Release Date: 11/17/2009
Contact Information: Corbin Darling, EPA, 303-312-6426 Renette Anderson, Utah DEQ, 801-536-4478

EPA, Utah DEQ, other partners to focus on children’s health

(Denver, Colo. - November 17, 2009) – U.S Environmental Protection Agency Administrator Lisa P. Jackson announced a national initiative to address environmental justice challenges in 10 communities, including an area in central and west Salt Lake City. EPA has committed $1 million to this effort over the next two years.

”These 10 communities will serve as models for the EPA's committed environmental justice efforts, and help highlight the disproportionate environmental burdens placed on low-income and minority communities all across the nation,” said EPA Administrator Lisa P. Jackson. “By expanding the conversation on environmentalism, we can give a voice to vulnerable groups that haven’t always had a voice on these issues. Our 10 Showcase Communities will provide lessons for how we make every community a better place for people to live, for business to invest and bring jobs, and for opportunities to grow.”

The selected Environmental Justice Showcase Communities will use collaborative, community-based approaches to improve public health and the environment. EPA will provide $100,000 per project to help address concerns in communities disproportionately exposed to environmental risks. These demonstration projects will test and share information on different approaches to increase EPA’s ability to achieve environmental results in communities.

As part of the EJ Showcase Community effort, EPA has chosen six neighborhoods in central and west Salt Lake City as the focus of a Children’s Environmental Health and Environmental Justice initiative.
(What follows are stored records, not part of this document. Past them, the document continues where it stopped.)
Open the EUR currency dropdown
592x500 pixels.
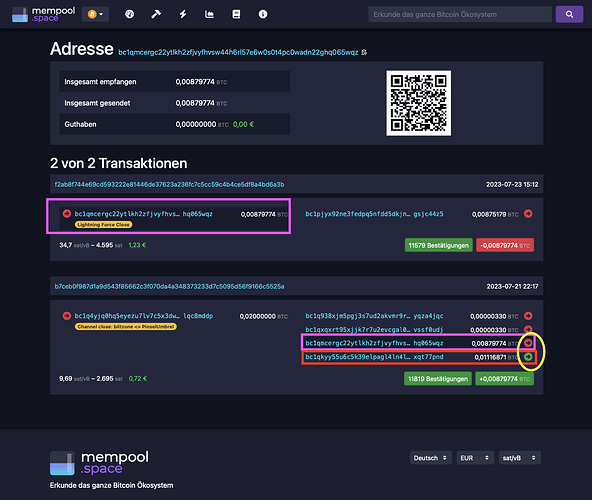pos(475,458)
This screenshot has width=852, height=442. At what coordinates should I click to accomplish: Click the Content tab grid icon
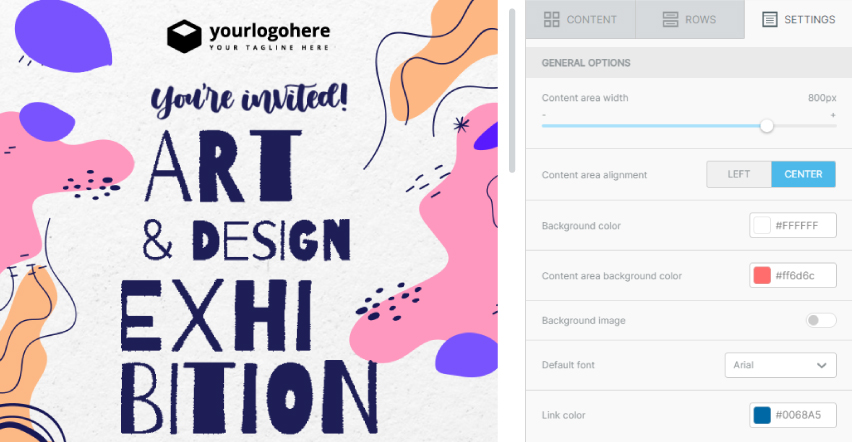pyautogui.click(x=552, y=20)
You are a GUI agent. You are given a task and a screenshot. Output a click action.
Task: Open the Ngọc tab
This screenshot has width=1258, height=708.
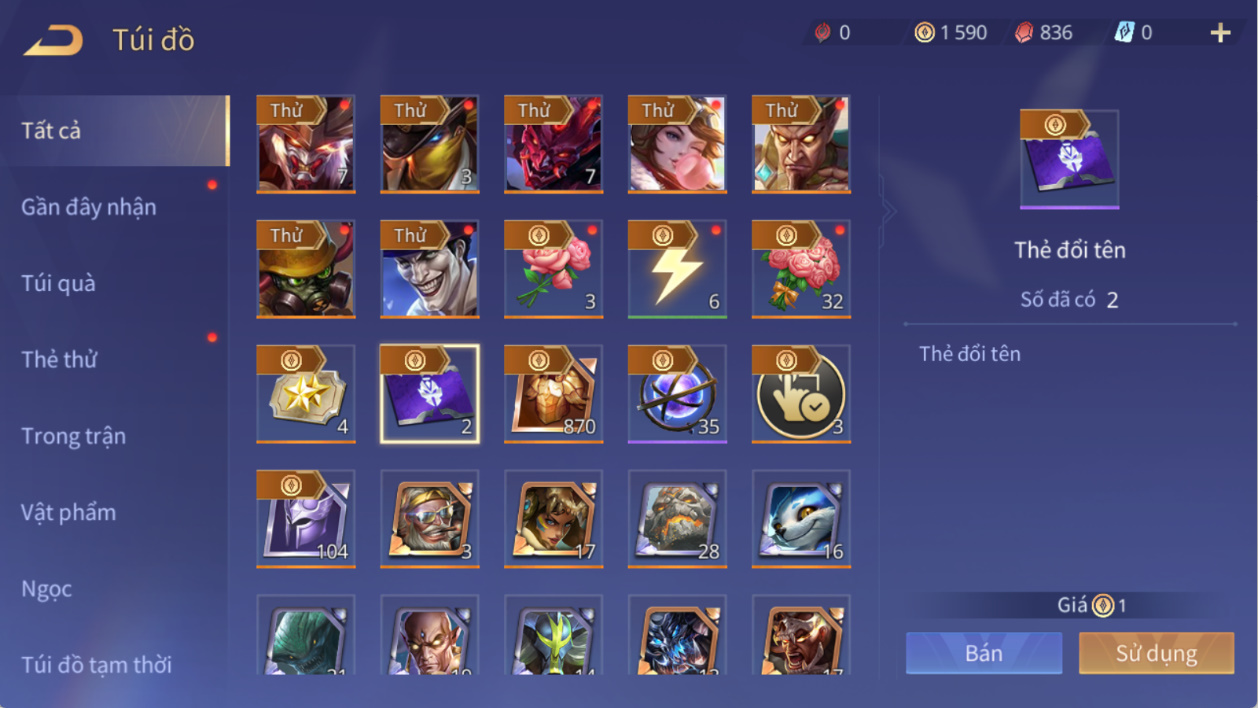47,588
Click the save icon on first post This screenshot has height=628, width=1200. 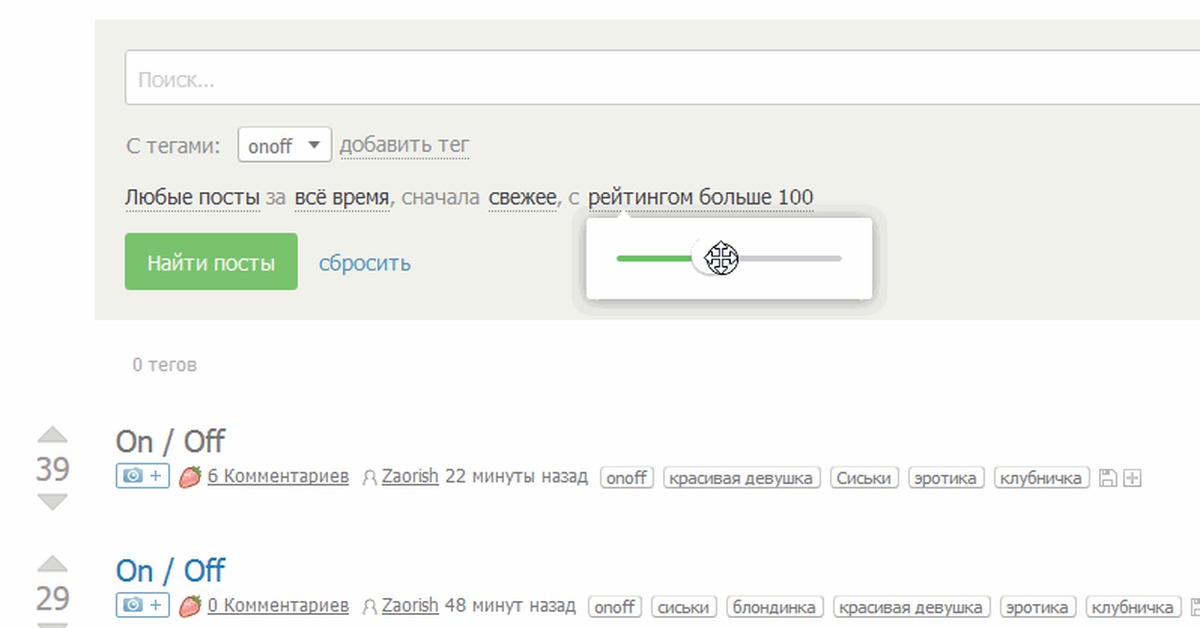[x=1107, y=478]
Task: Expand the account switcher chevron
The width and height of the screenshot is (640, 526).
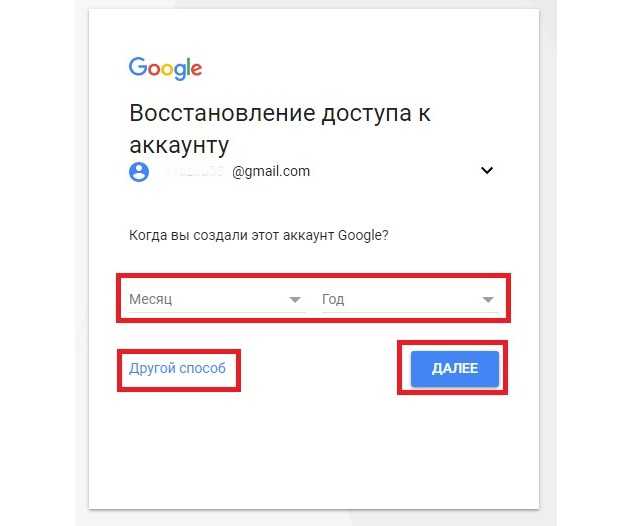Action: (x=487, y=170)
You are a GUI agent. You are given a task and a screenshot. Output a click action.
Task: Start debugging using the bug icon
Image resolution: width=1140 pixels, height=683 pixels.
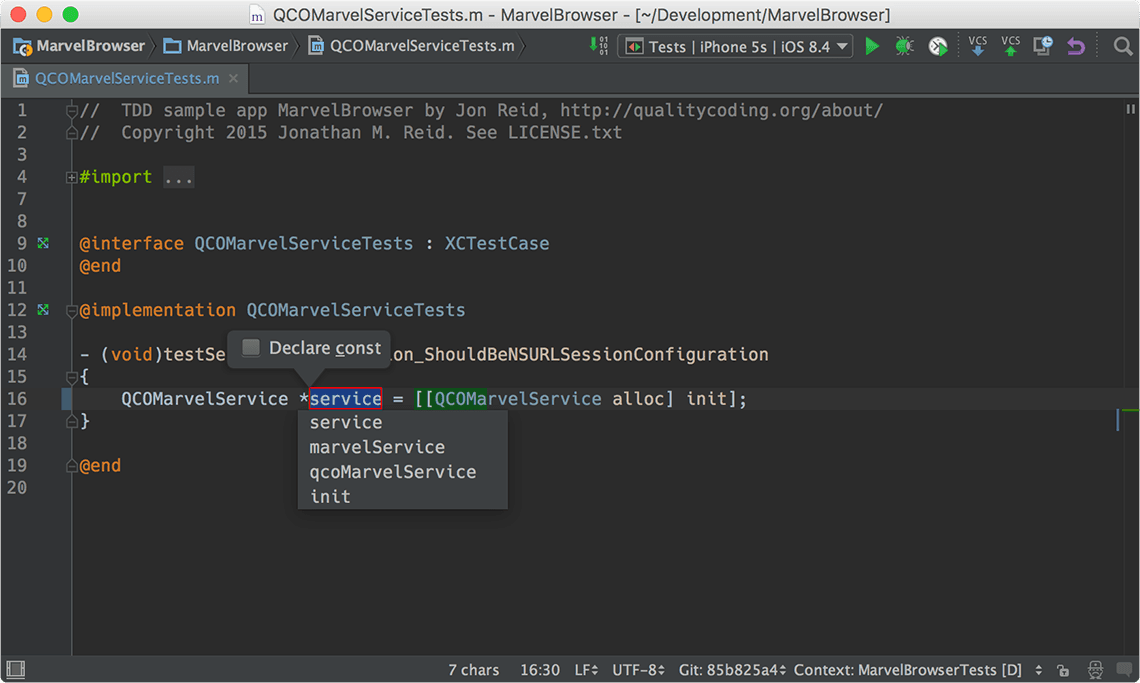(x=901, y=46)
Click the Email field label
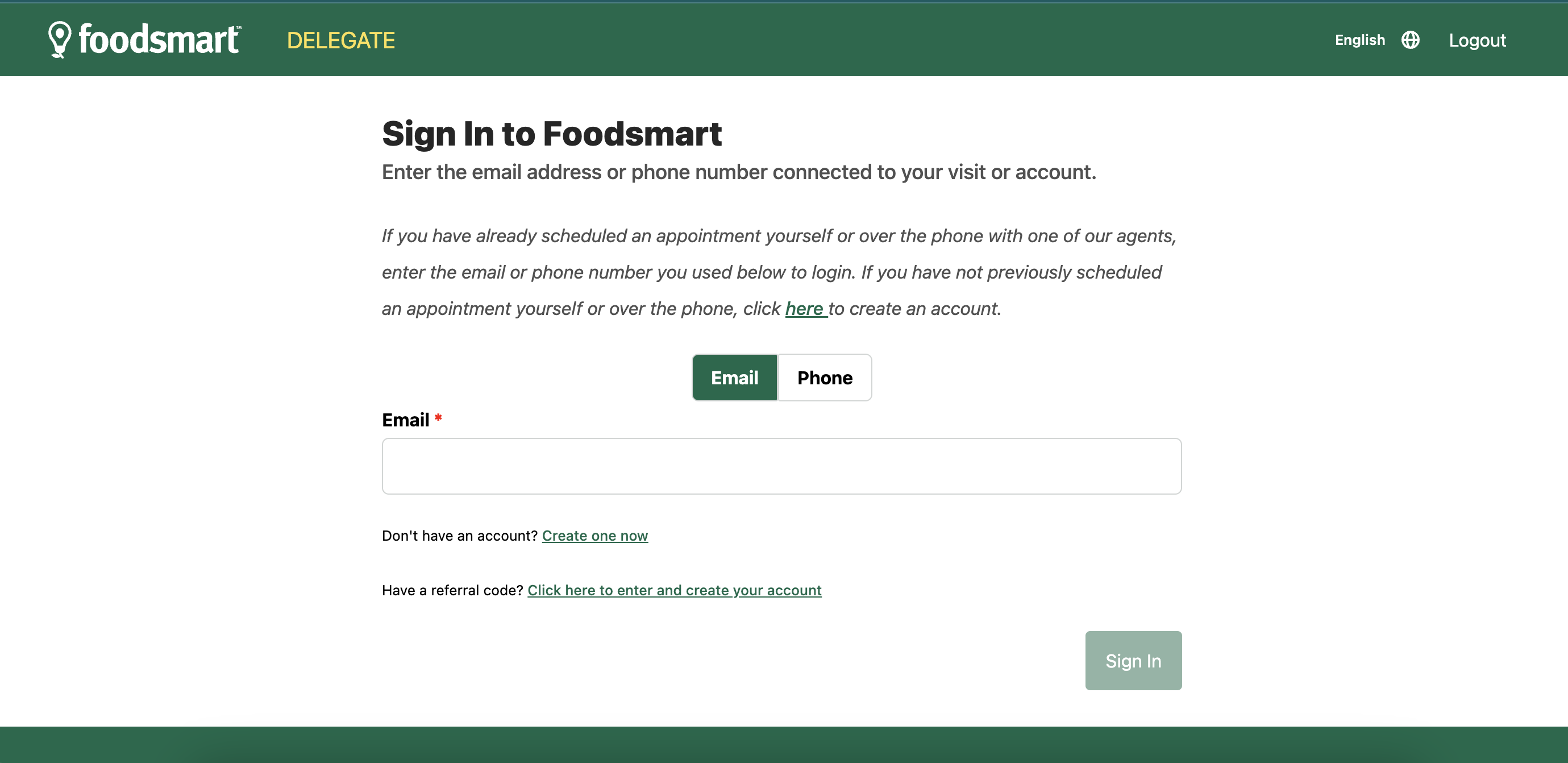Screen dimensions: 1568x763 405,420
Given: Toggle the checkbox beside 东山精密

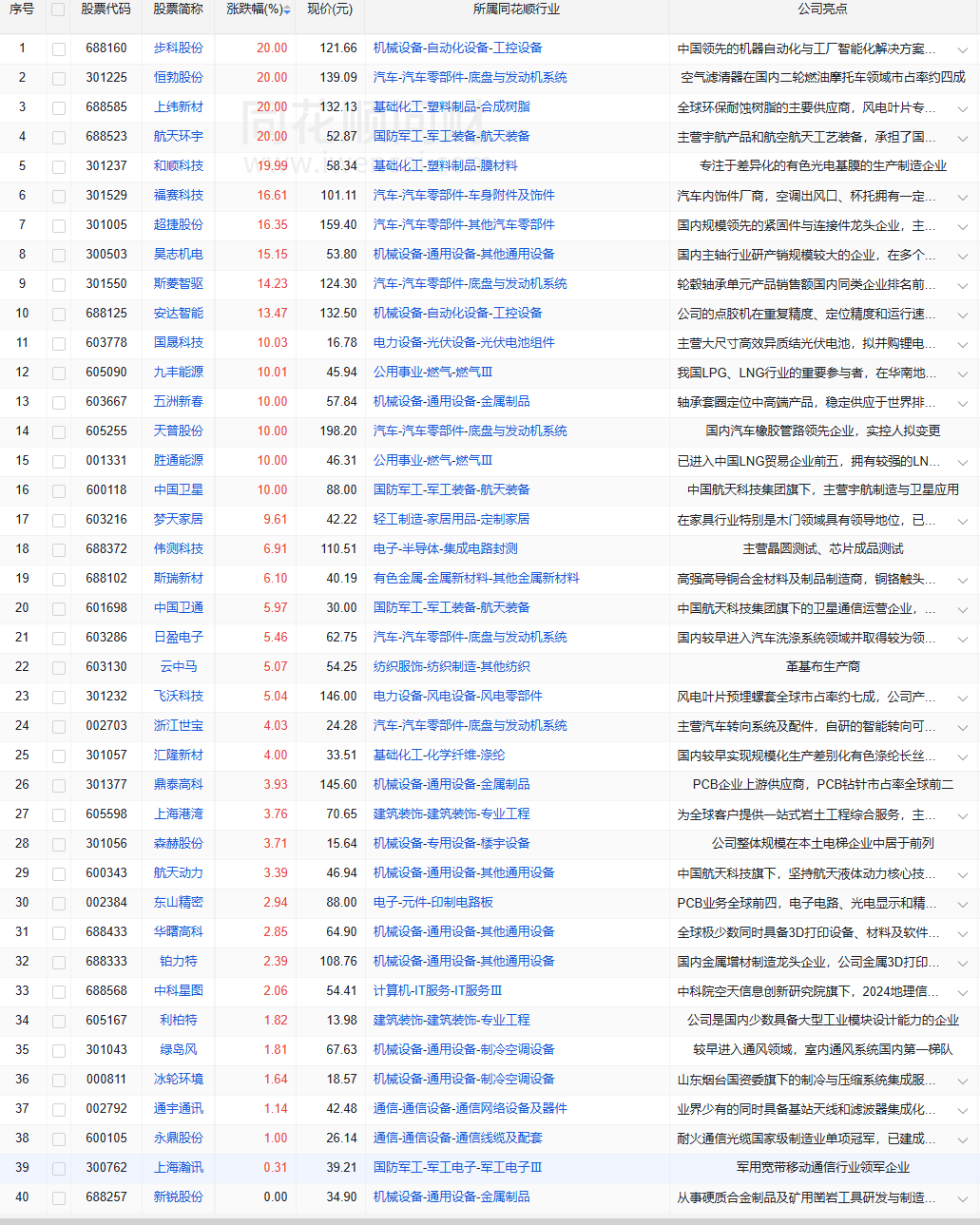Looking at the screenshot, I should [x=59, y=904].
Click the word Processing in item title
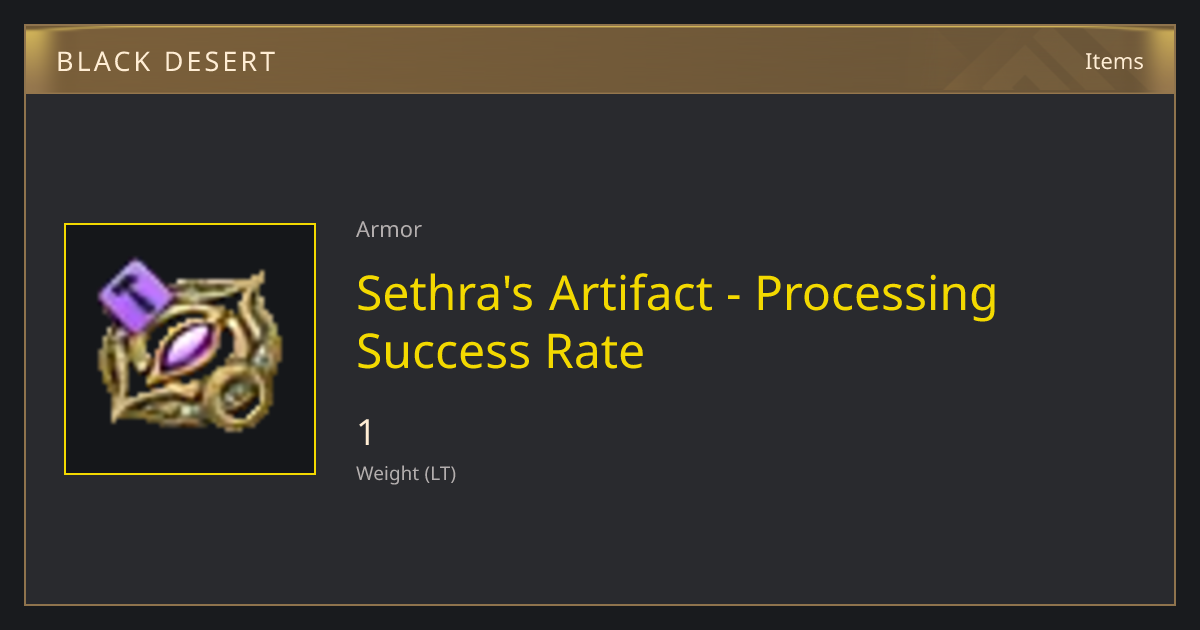The width and height of the screenshot is (1200, 630). click(x=876, y=294)
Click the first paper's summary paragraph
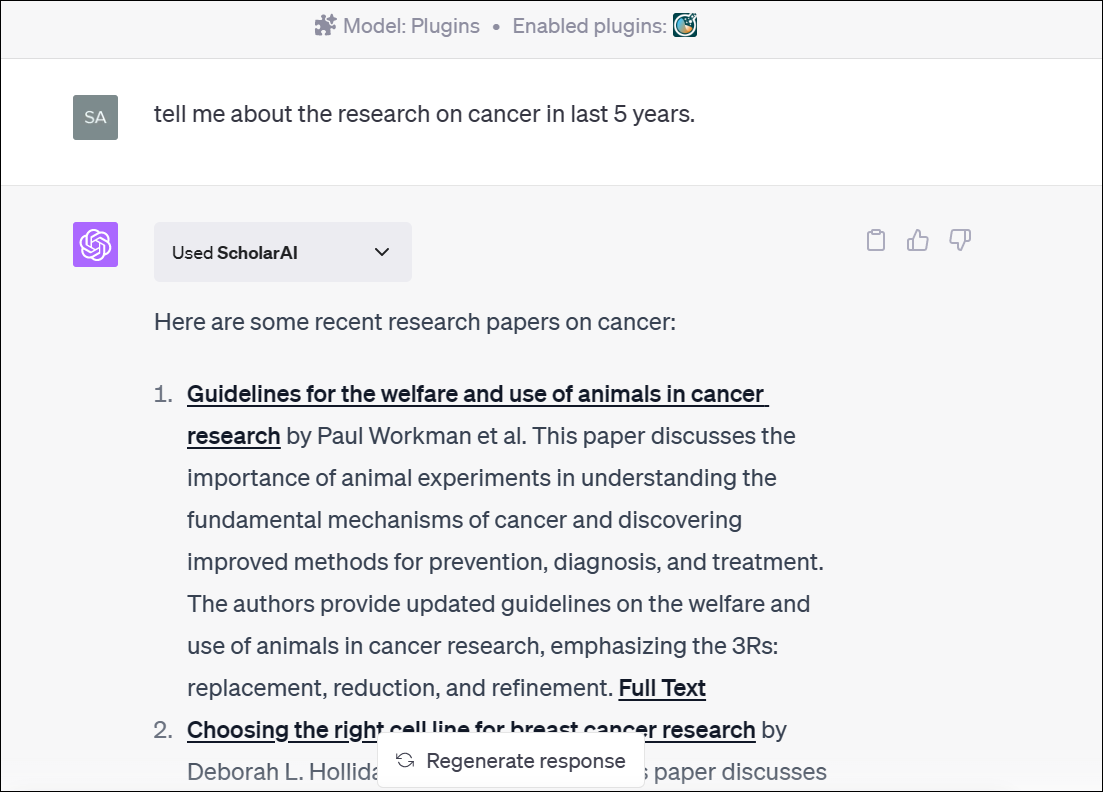The image size is (1103, 792). click(505, 562)
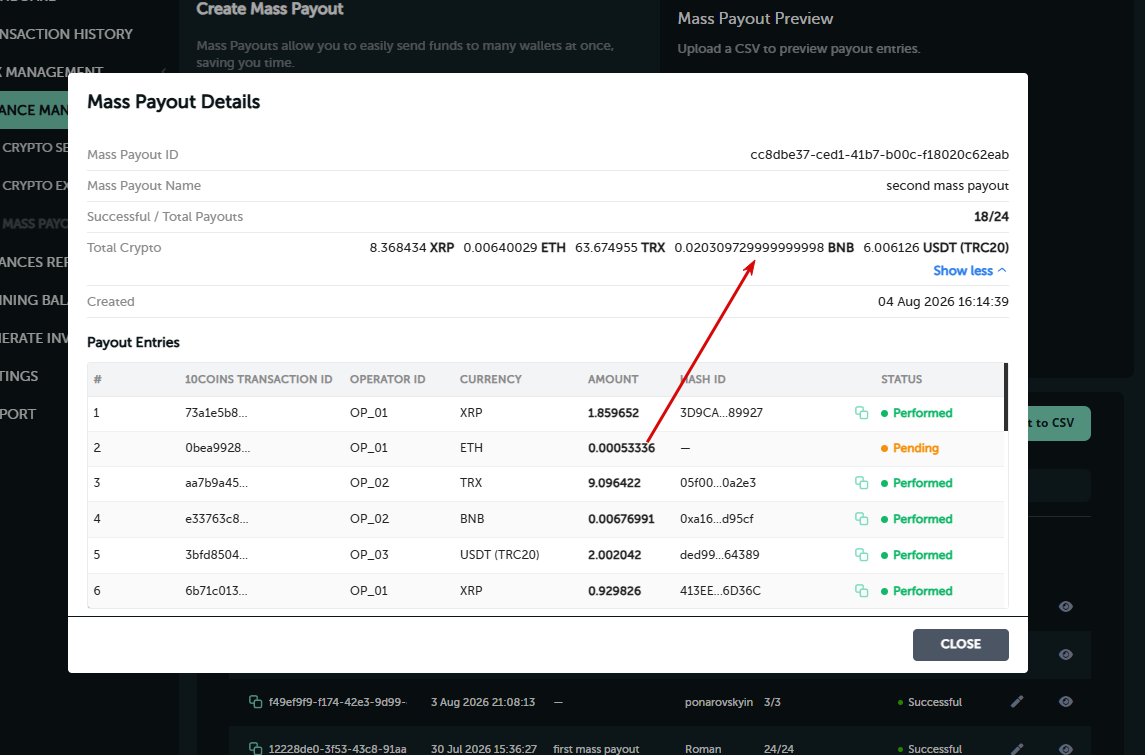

The neighborhoods include Glendale, Jordan Meadows, Poplar Grove, Rose Park, State Fairpark and Westpointe. EPA selected this area based on the presence of several environmental risk factors and the community's support and past participation in addressing environmental issues.

The multi-agency initiative will seek to identify and reduce children's exposure to contaminants from multiple pathways. EPA will work closely with the community and other federal, state and local agencies to identify issues of concern and develop and apply tools to address those issues. The Utah Department of Environmental Quality and the Utah Department of Health will be key partners in this effort. The state of Utah has developed a tracking system that will provide baseline health and environmental data and help the partnership achieve results.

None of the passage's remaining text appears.